Mr Graham apologised to Mrs Waters on behalf of SWASFT and said the service should have had an ambulance there but it was a matter of fact that the reason an ambulance couldn’t be there was because of a much larger, systematic problem within the NHS. He also reassured her that it was absolutely not her fault and she remained calm throughout the calls and did all she could for her late husband.

He finally added that the call handler who made a human error during the wife’s third call – in that it was not transferred to a human clinician for assessment – no longer works for SWASFT but did not clarify the reasons why. “[Andy] shouldn’t have had to wait that long but unfortunately that is the state of the trust at the moment,” Mr Graham added.

Mr Davies concluded that there has been a “systemic failure” in health and social care which has led to ambulance delays and subsequently Andy’s death. He said there were procedures available that likely would have saved Andy’s life but due to the cardiac arrest which occurred on arrival at the hospital his chances were “massively diminished” by the delay in getting him there.

He will be issuing a Prevention of Future Deaths report as he feels there is a risk of further deaths. He said there have been significant delays for some time now within the healthcare system with “no improvement” shown in recent data.

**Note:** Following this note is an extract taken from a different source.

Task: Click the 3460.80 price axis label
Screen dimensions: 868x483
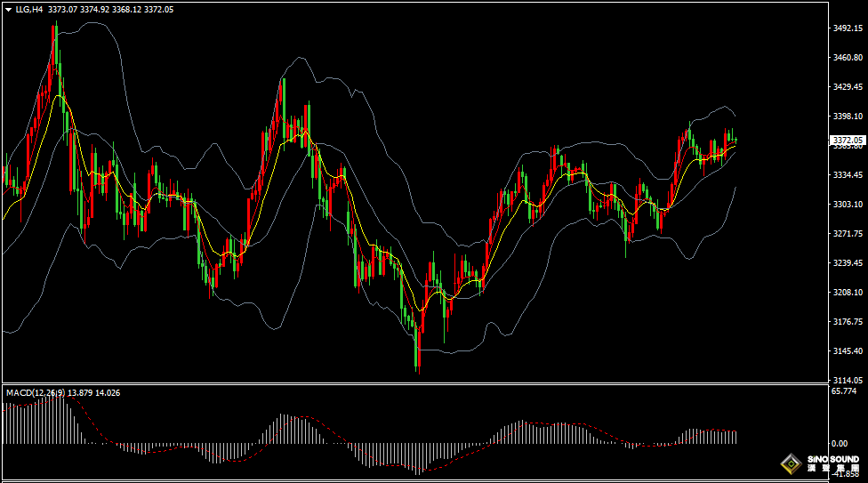Action: click(x=847, y=58)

This includes handover delays during the time Andy was unwell and he noted that data from earlier this year shows such delays have only gotten worse. All of which he said is due to “inadequacies” in social care and a lack of care in the community.

“Andrew died from an undiagnosed but treatable heart condition following an ambulance day contributable to a systemic failure related to the whole system of health and social care,” he concluded. “The ambulance delay was possibly a cause of death in that it denied Andrew potentially lifesaving treatment,” he added.